2020–2021 BCSC Basic and Clinical Science Course™
5 Neuro-Ophthalmology
Chapter 13: The Patient With Nonorganic Ophthalmic Disorders
Examination Techniques
Pupils and Accommodation
Fixed, dilated pupil
Few patients provoke more concern regarding a potentially life-threatening neurologic condition than those with headaches and a fixed, dilated pupil. The differential diagnosis can be narrowed to pharmacologic blockade, CN III palsy, and Adie tonic pupil. Pharmacologic blockade may occur because of inadvertent or purposeful application of mydriatic or cycloplegic eyedrops; it may also occur after touching the eyes with fingers contaminated through use of a scopolamine patch or touching certain plants that contain parasympatholytic chemicals.

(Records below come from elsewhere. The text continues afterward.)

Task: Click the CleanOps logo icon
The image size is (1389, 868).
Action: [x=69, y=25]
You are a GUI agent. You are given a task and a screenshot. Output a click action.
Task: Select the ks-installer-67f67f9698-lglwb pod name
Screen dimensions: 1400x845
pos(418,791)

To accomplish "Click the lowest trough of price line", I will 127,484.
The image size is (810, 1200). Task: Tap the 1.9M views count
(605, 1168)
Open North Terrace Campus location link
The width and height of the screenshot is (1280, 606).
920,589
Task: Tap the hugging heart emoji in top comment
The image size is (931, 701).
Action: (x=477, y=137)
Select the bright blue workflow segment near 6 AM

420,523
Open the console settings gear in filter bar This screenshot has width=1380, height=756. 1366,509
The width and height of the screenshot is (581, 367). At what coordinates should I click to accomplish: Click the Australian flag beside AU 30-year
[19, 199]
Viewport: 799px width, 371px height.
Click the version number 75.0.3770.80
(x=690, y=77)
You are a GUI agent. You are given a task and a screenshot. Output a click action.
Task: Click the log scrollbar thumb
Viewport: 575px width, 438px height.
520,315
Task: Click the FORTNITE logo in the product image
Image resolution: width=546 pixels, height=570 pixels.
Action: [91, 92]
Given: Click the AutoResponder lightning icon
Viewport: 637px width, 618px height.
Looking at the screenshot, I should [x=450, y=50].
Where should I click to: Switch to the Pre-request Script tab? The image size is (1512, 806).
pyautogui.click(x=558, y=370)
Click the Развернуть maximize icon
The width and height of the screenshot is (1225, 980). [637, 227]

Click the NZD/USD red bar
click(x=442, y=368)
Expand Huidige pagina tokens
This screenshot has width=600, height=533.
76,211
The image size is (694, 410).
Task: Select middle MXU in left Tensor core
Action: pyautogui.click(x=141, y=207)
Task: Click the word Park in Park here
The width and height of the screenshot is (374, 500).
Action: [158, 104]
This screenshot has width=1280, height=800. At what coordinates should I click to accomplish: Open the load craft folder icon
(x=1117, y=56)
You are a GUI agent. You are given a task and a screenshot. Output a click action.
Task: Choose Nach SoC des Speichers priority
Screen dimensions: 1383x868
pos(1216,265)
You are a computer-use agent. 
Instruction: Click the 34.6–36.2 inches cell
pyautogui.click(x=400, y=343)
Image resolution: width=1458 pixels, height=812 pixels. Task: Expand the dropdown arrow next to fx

The pilocarpine test distinguishes parasympathetic denervation from pharmacologic blockade. In pharmacologic blockade, 1% pilocarpine cannot overcome the receptor blockade, and the pupil remains large. Dilute pilocarpine will constrict a dilated pupil in a majority of patients with either a CN III palsy or Adie tonic pupil. See Chapter 10 for further discussion of pupillary abnormalities.
Changes in pupil size
Widely dilated pupils may be observed in young patients, most likely caused by increased levels of circulating catecholamines. A few patients are able to voluntarily dilate both pupils. Intermittent miosis occurs in spasm of the near reflex (discussed earlier), accompanied by esotropia and accommodation.
Changes in accommodation
Weakness or paralysis of accommodation sometimes occurs, primarily in children and young adults. Such patients may complain of an inability to read clearly even in the presence of an appropriate plus lens. If a patient with normal distance vision fails to read despite appropriate near-vision correction, a nonorganic condition is possible.
Spasm of accommodation can be observed with spasm of the near reflex. Patients may report blurred distance vision and often can produce 8–10 D of myopia. Refraction with and without cycloplegia during the period of spasm establishes the presence of the induced myopia.